BRASÍLIA - O mensageiro do "polêmico" termo de posse que a agora presidente afastada Dilma Rousseff enviou ao ex-presidente Luiz Inácio Lula da Silva quando pretendia nomeá-lo para a Casa Civil, Jorge Rodrigo Araújo Messias, continuará a servir Dilma. Entre os funcionários que tem direito a escolher enquanto está afastada do cargo, Messias foi um dos escolhidos. Agora ele passa a fazer parte da equipe a serviço do Gabinete Pessoal da Presidência, grupo designado para continuar trabalhado para Dilma. Anteriormente, ele ocupava o cargo de subchefe para Assuntos Jurídicos da Casa Civil. 

 

Messias foi identificado nas interceptações telefônicas autorizadas pelo juiz Sergio Moro como “bessias”. “Seguinte, eu tô mandando o ‘Bessias’ junto com o papel pra gente ter ele e só usa em caso de necessidade, que é o termo de posse, tá?”, disse Dilma a Lula, num dia antes da posse do ex-presidente. 

A conversa entre Lula e Dilma fez com que o procurador-geral da República, Rodrigo Janot, pedisse, no começo de maio, a abertura de um inquérito no Supremo Tribunal Federal (STF) contra o ex-presidente e a presidente afastada, sob a acusação de tentar obstruir as investigações da Operação Lava Jato.

 

Além das negociações para o termo de posse de Lula como ministro, a investigação tem como base ainda delação premiada do senador cassado Delcídio Amaral (sem partido-MS).
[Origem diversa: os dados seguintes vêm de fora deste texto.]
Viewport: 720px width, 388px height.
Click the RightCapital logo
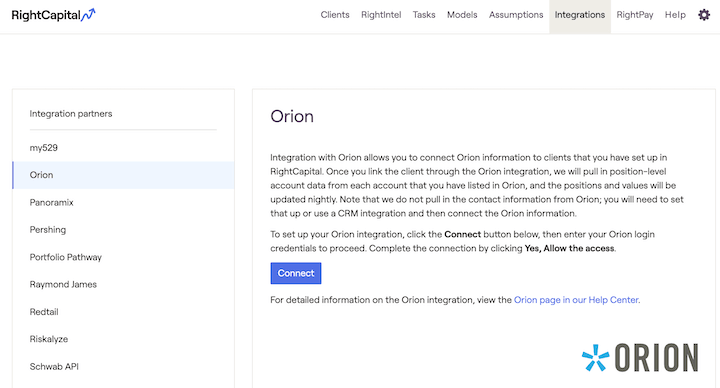point(53,15)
O procedimento pedido por Janot ainda precisa ser autorizado pelo ministro Teori Zavascki, relator do processo da Lava Jato no STF.

No pedido, Janot sustenta que a nomeação de Lula para o ministério fez parte das diversas tentativas de atrapalhar investigações criminais da operação que apura o esquema de corrupção na Petrobras. O procurador diz que a decisão de Dilma teve a intenção de tumultuar o andamento das investigações ao tentar dar foro privilegiado ao ex-presidente, o que tiraria as investigações do juiz Sérgio Moro, responsável pela Lava Jato na primeira instância.

Outros escolhidos. Além de Messias, Dilma já nomeou mais sete pessoas para sua equipe durante o período de afastamento. Sempre muito próximo da presidente, Giles Azevedo, que deixou o cargo de assessor especial de Dilma, passará a exercer o cargo de Secretário-Executivo do Gabinete Pessoal da Presidenta da República. 

 

O fotógrafo oficial de presidente afastada, Ricardo Stuckert, também continuará ao lado de Dilma. Durante o período de afastamento, Dilma pretende percorrer o país em defesa de seu mandato.  

 

Caberá ao jornalista Olímpio Cruz, ex-secretário de imprensa do Planalto, cuidar da comunicação da presidente afastada, agora com o cargo de assessor Especial do Gabinete Pessoal da Presidenta da República. 

 

Também foram selecionados para continuar próximos a Dilma a ex-chefe de gabinete-adjunta da Presidência, Daisy Aparecida Barretta; a então chefe de gabinete pessoal, Elisa Smaneoto; o assessor especial, Mario Marona; a chefe de Gabinete-Adjunto Sandra Brandão e a assessora especial Paula Zagotta Oliveira.